**GIVEN DATA**

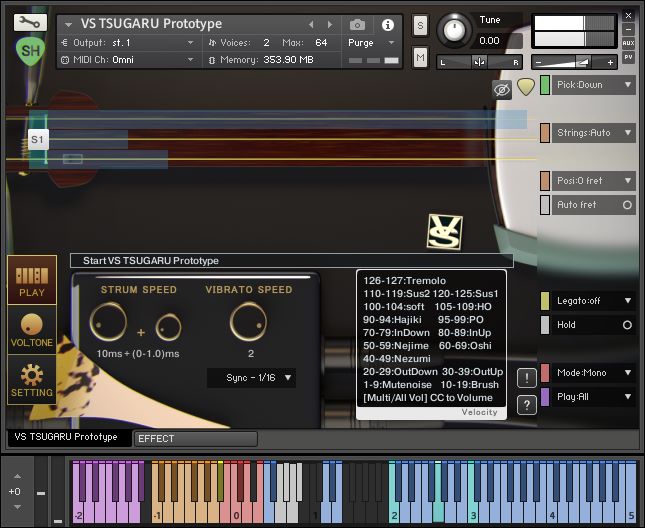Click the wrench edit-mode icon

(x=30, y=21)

* * *

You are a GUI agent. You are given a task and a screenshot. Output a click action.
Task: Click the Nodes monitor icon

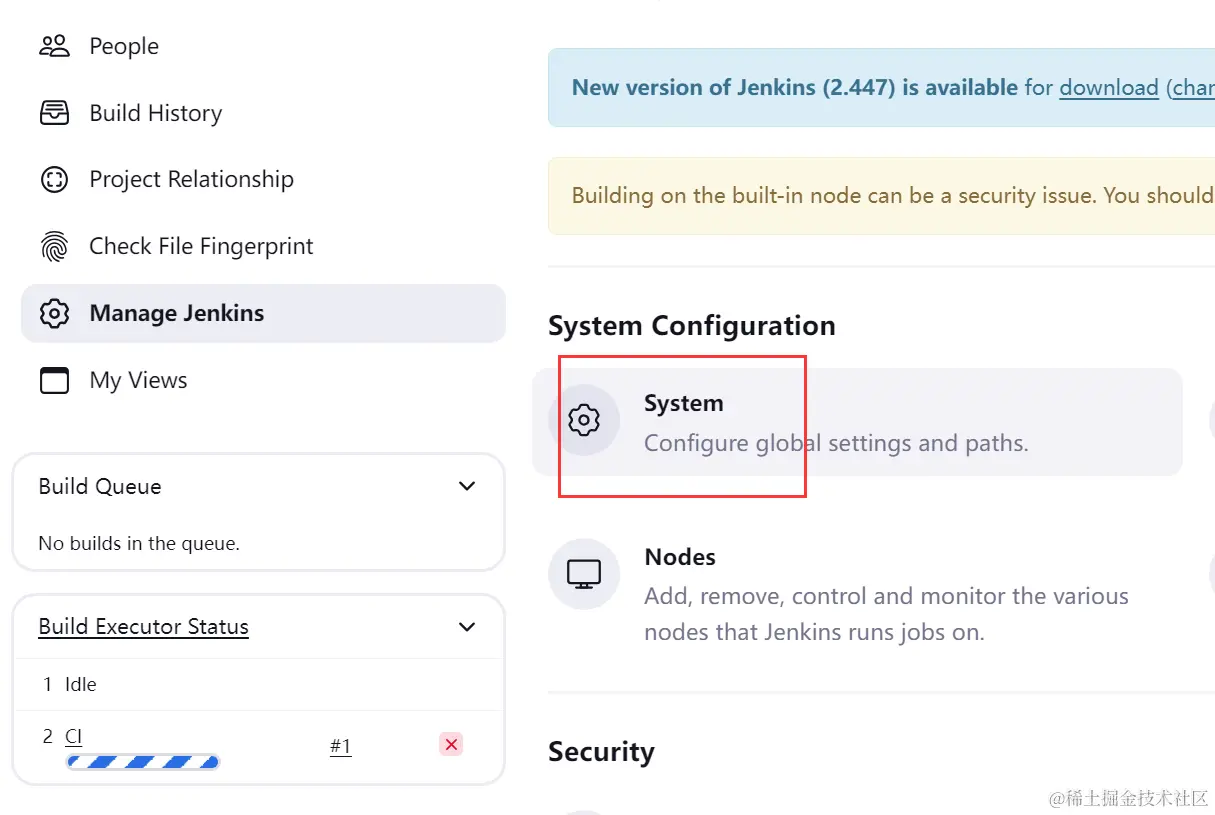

--

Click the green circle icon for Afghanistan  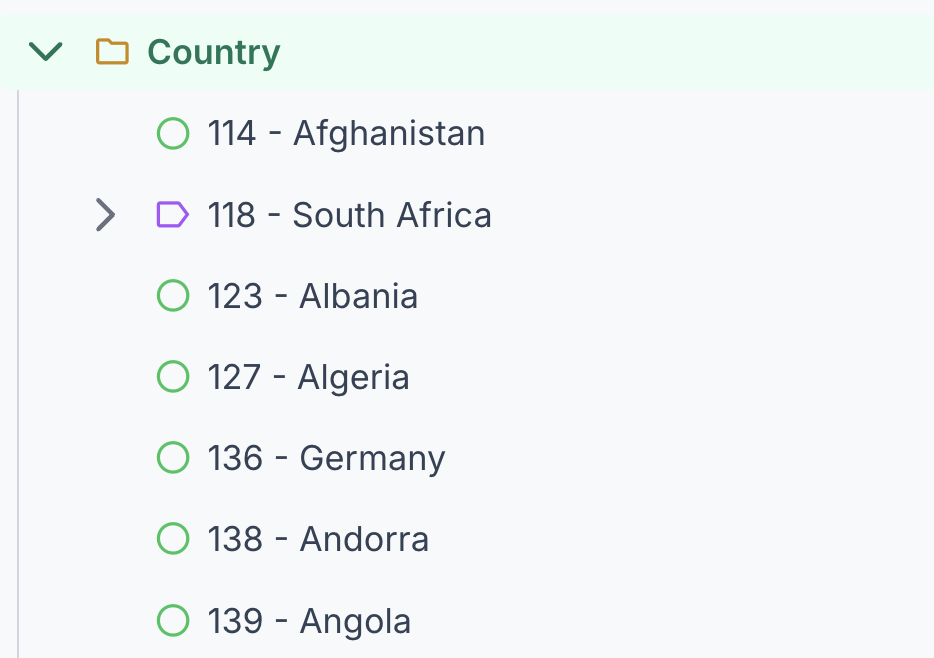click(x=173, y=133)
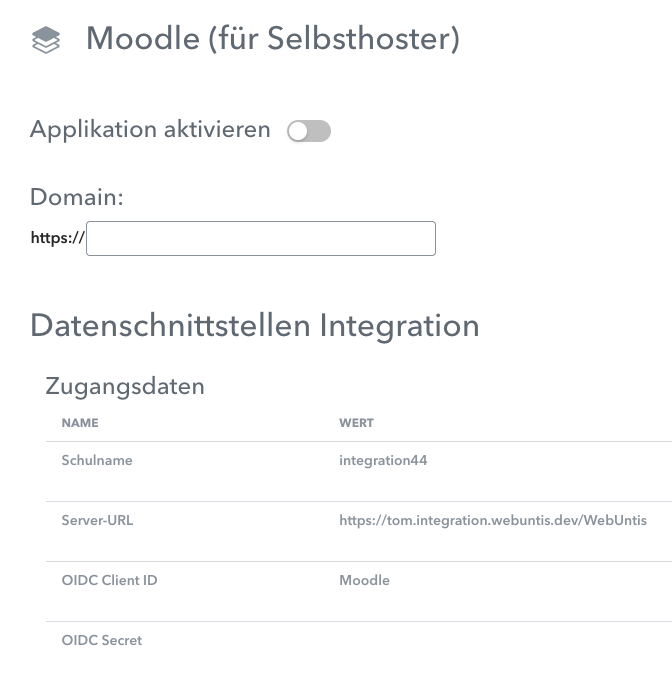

**TASK OBJECTIVE**
Your answer should be the exact lines above from the one with "You are a GUI" through the one with "Task: Click the Nodes monitor icon", both included, and nothing besides.

**ANSWER FOR THIS EXERCISE**
You are a GUI agent. You are given a task and a screenshot. Output a click action.
Task: Click the Nodes monitor icon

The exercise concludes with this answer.